La demanda de GPU para IA dispara los ingresos de las empresas de cloud
Mientras los gamers sufren, hay compañías que aprovechan la coyuntura para crecer de forma espectacular. Un ejemplo es CoreWeave, una empresa de cloud computing especializado en IA que asegura que cada GPU que tiene podría venderse a varios clientes diferentes. Sus ingresos del segundo trimestre se dispararon un 112% interanual y prevén un rango de facturación de 12.400 a 13.200 millones de dólares para el año fiscal 2026. La demanda es tan fuerte que han elevado sus previsiones.
Nvidia, principal proveedor de CoreWeave, ve cómo sus ingresos crecen de forma imparable. Su CEO, Jensen Huang, ha reconocido que el crecimiento podría ser aún mayor si no fuera por la escasez de chips de memoria. La necesidad de construir más fábricas es una realidad a largo plazo, pero no resolverá el problema este año ni el que viene, según el CEO de SK Hynix. Mientras tanto, los fabricantes de memoria tienen acuerdos a largo plazo con empresas de IA que seguirán priorizando ese mercado.

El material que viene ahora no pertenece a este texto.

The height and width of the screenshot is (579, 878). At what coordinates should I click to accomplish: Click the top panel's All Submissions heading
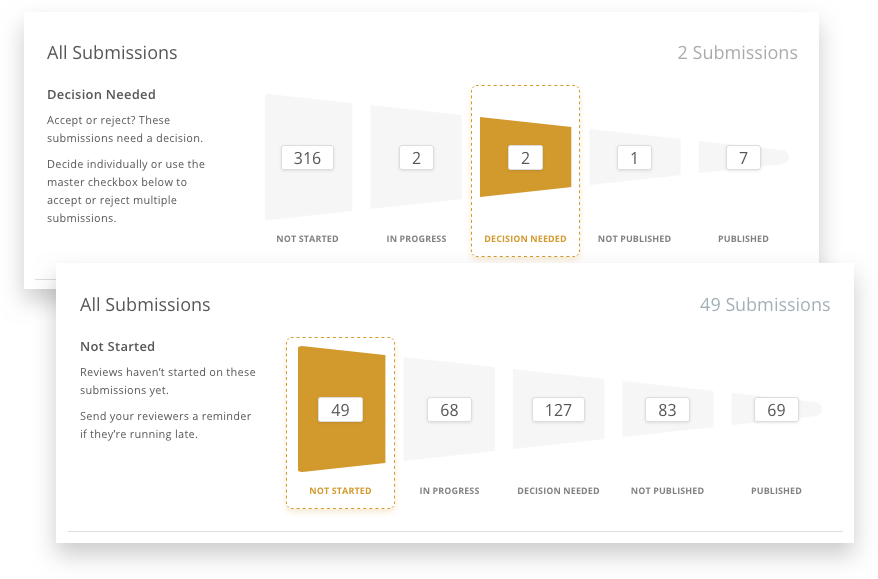click(x=112, y=53)
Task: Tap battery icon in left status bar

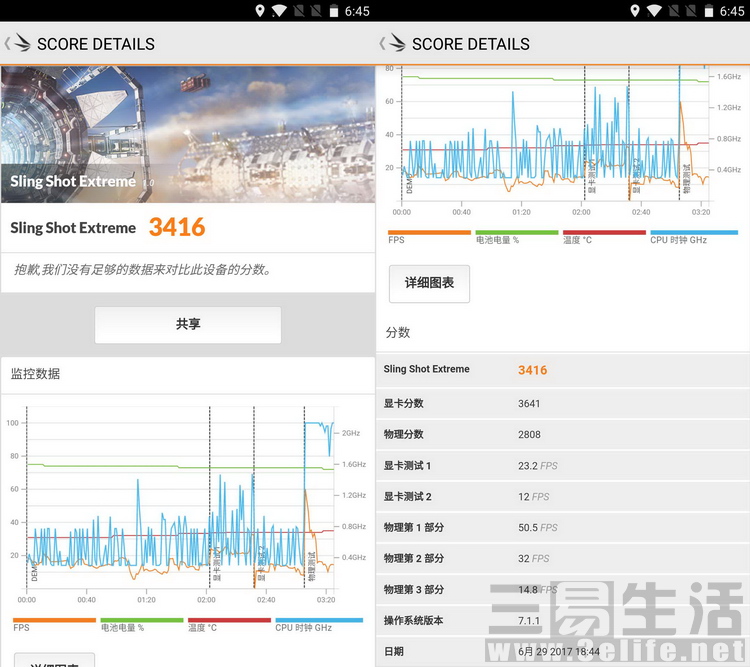Action: coord(330,11)
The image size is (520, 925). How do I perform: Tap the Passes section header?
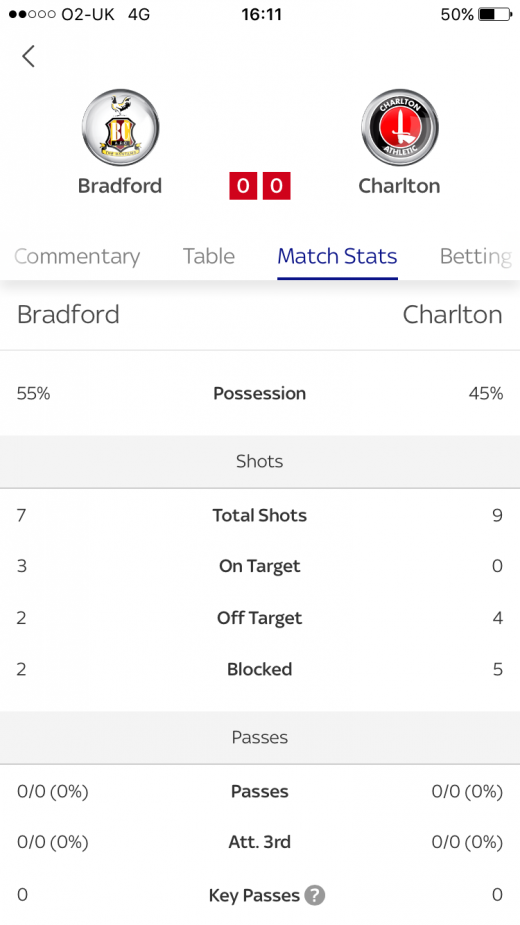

En este contexto, han surgido nuevos instrumentos financieros vinculados al hardware. Algunas plataformas ya ofrecen derivados sobre los precios de alquiler de las GPU, y las principales bolsas están preparando futuros para este mercado. Esto demuestra que el precio de las GPU se está convirtiendo en un indicador económico de pleno derecho, más allá del gaming.

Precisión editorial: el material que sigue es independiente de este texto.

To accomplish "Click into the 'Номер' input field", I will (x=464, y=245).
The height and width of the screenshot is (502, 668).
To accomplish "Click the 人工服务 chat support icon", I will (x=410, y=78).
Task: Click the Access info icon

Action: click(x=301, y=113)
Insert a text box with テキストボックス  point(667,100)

Los gamers, los grandes perjudicados y qué hacer al respecto
Para los usuarios que quieren montar un PC gaming, la situación es complicada. No solo tienen que pagar más, sino que también ven cómo sus opciones se reducen. Los envíos de GPU dedicadas para PC de sobremesa cayeron un 4% en el último trimestre, mientras que los portátiles crecieron un 16,8%. Eso significa que el mercado se está desplazando hacia equipos integrados y soluciones de mini PC más compactas, dejando las torres tradicionales como un nicho cada vez más exclusivo.
Desde DropReference y otros analistas recomiendan evitar los modelos más sobrepreciados, como las RTX 5090 o las RTX 5060 Ti 16G, y optar por las que están cerca de su precio oficial, como las RTX 5060 Ti 8G o las RX 9070 y RX 9070 XT de AMD. Si no es urgente, lo mejor es esperar: tanto TrendForce como IDC apuntan a que el año que viene podría haber una mejora, aunque otros fabricantes como Micron o Samsung hablan de 2027-2028.
En definitiva, el mercado de las GPU está viviendo una etapa muy complicada para el consumidor, impulsado por la fiebre de la IA. Los precios no solo no bajan, sino que siguen subiendo. Mientras tanto, la industria se adapta a una nueva realidad donde la computación de alto rendimiento se ha convertido en el motor económico más potente, y los jugadores de PC tendrán que aprender a convivir con precios más altos o buscar alternativas. La esperanza está en que la oferta de fábricas y la estabilización de la demanda de memoria en los próximos años alivie la presión, pero no ocurrirá de la noche a la mañana. Así que, si estás pensando en comprar una GPU, piénsatelo dos veces. No te fíes de las ofertas que ves en internet y compara precios antes de dar el paso.